▶ **Brief**
Output what the records say, word for word, with no images.

▶ **Available data**

____________

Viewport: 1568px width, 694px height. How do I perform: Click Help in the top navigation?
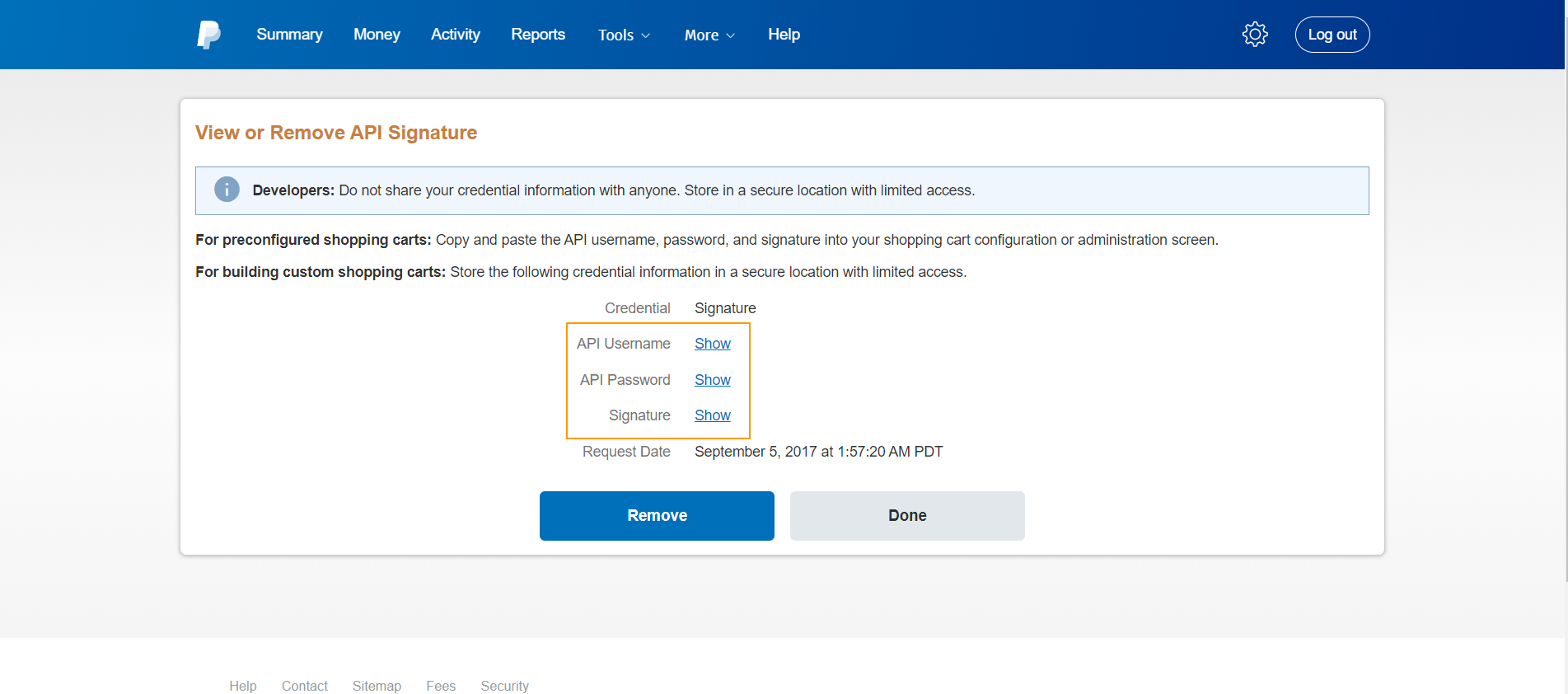(x=784, y=35)
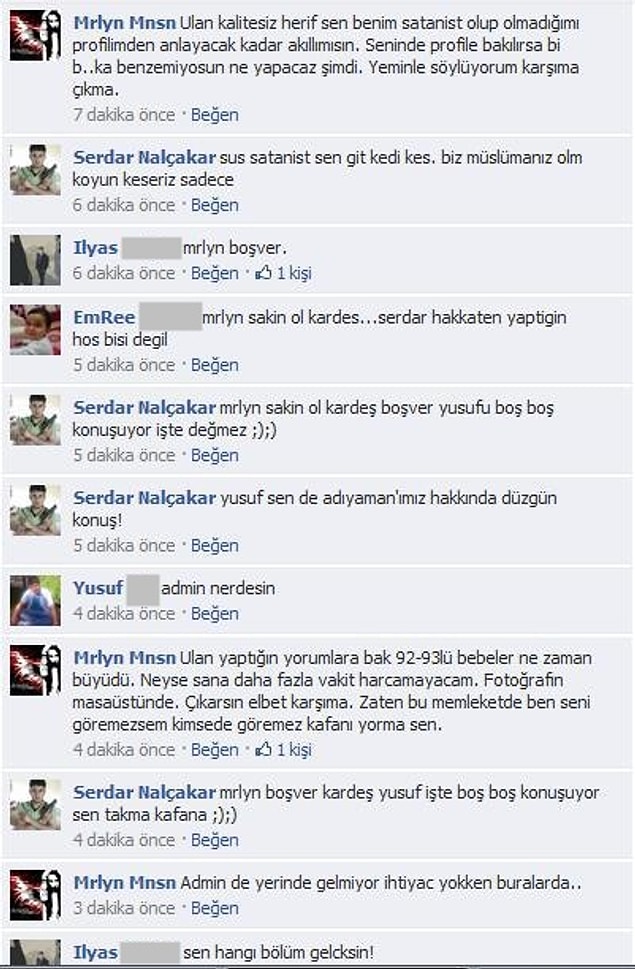Click thumbs-up icon on Mrlyn Mnsn's 92-93lü comment
The width and height of the screenshot is (635, 969).
click(x=264, y=749)
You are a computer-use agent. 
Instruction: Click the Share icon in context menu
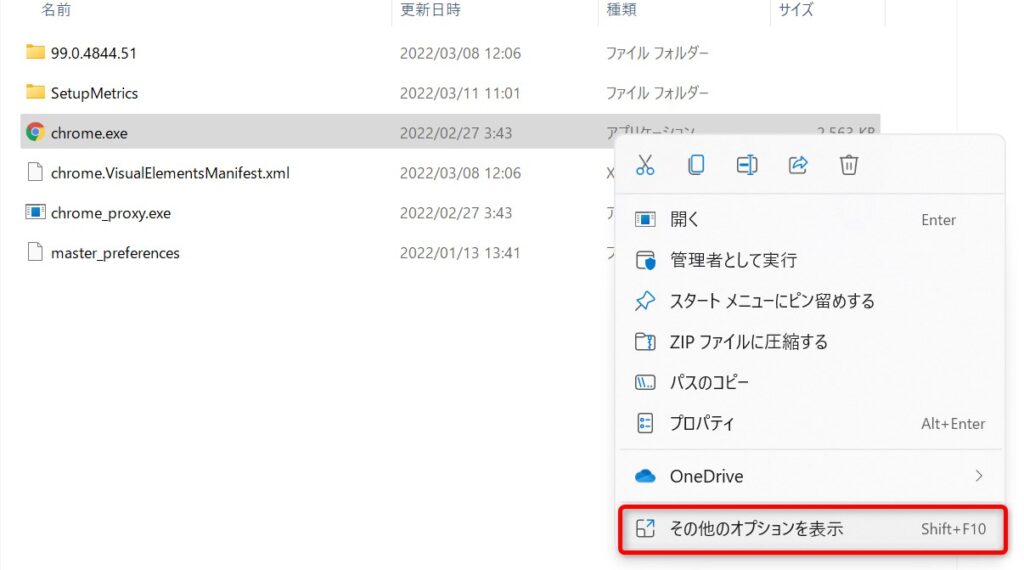[x=798, y=165]
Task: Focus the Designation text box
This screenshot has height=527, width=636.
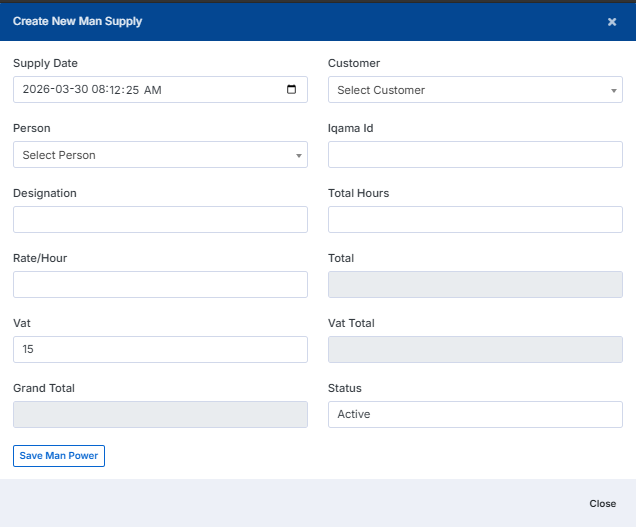Action: click(x=160, y=219)
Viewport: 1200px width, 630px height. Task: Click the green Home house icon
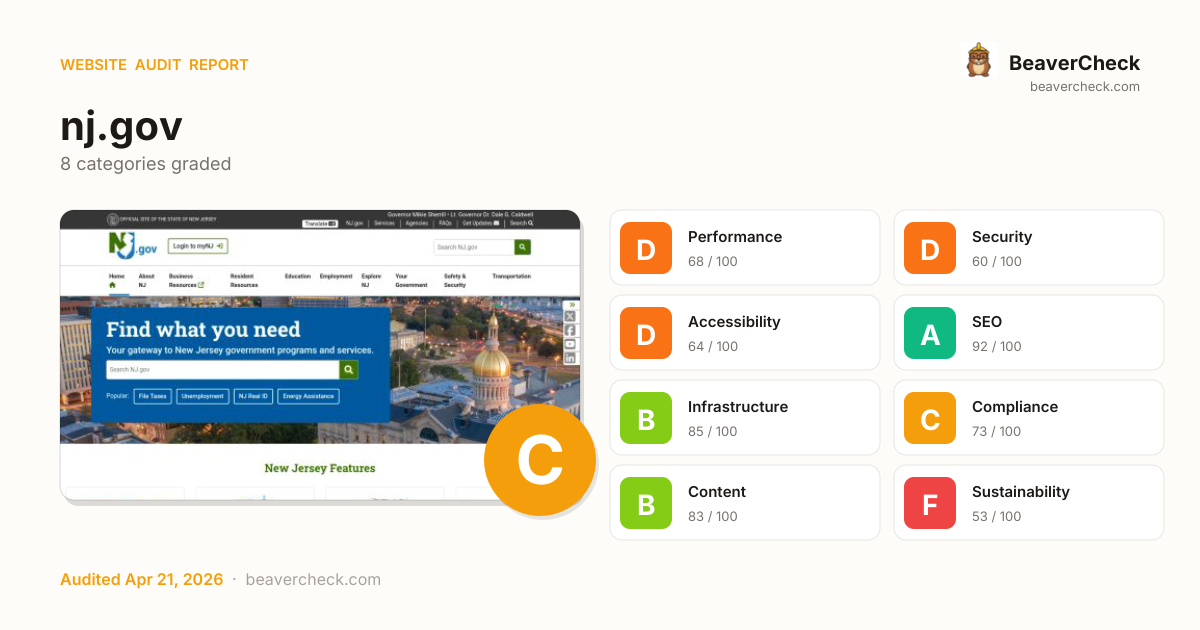tap(112, 285)
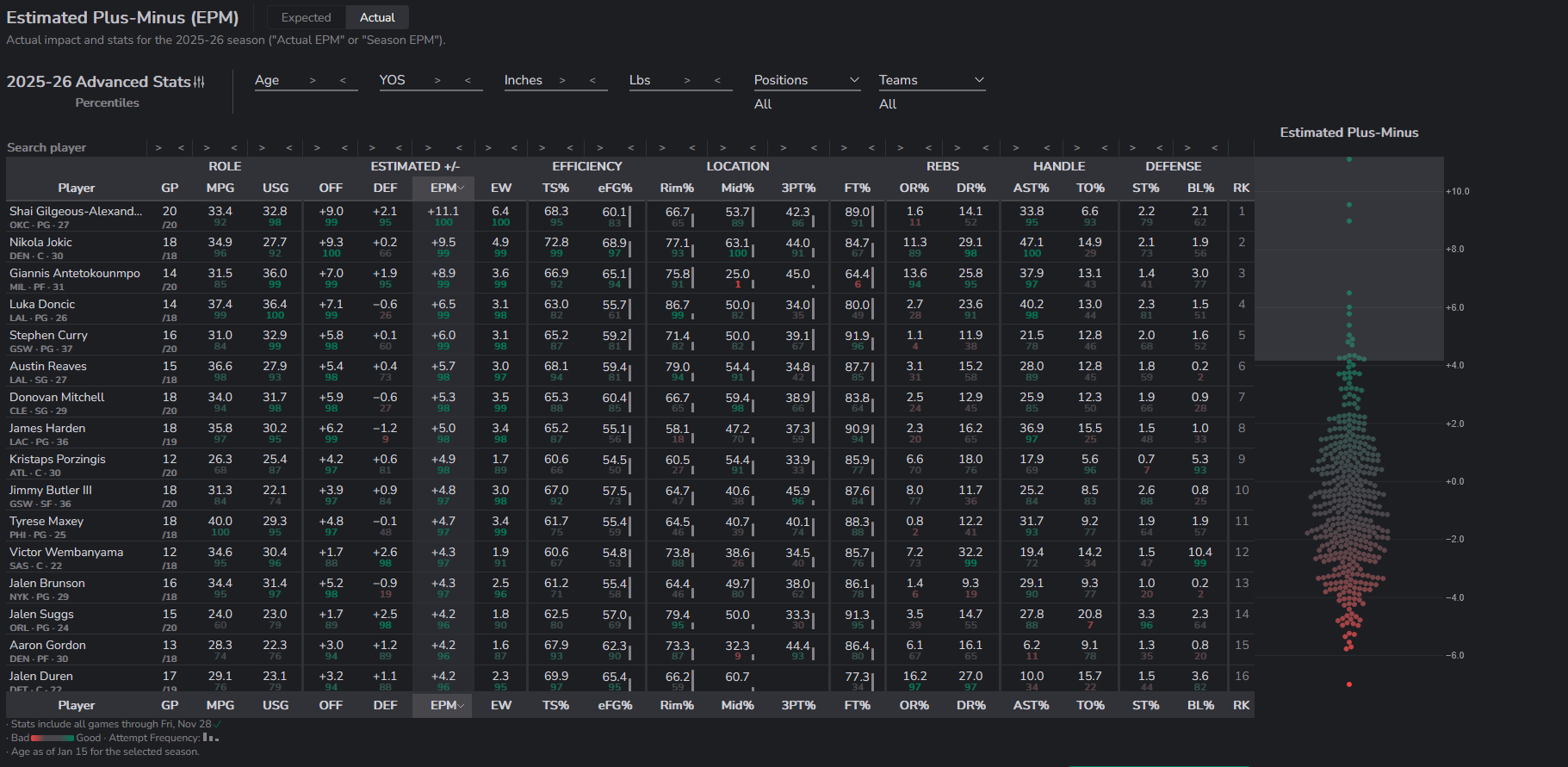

____________

▶ **Written response**
Viewport: 1568px width, 694px height. How do I perform: Click Help in the top navigation?
(x=784, y=35)
Click thumbs-up icon on Mrlyn Mnsn's 92-93lü comment
The width and height of the screenshot is (635, 969).
click(x=264, y=749)
You are a computer-use agent. 
Instruction: Click the Share icon in context menu
[x=798, y=165]
Task: Focus the Designation text box
This screenshot has height=527, width=636.
Action: click(x=160, y=219)
Viewport: 1200px width, 630px height. Task: Click the green Home house icon
tap(112, 285)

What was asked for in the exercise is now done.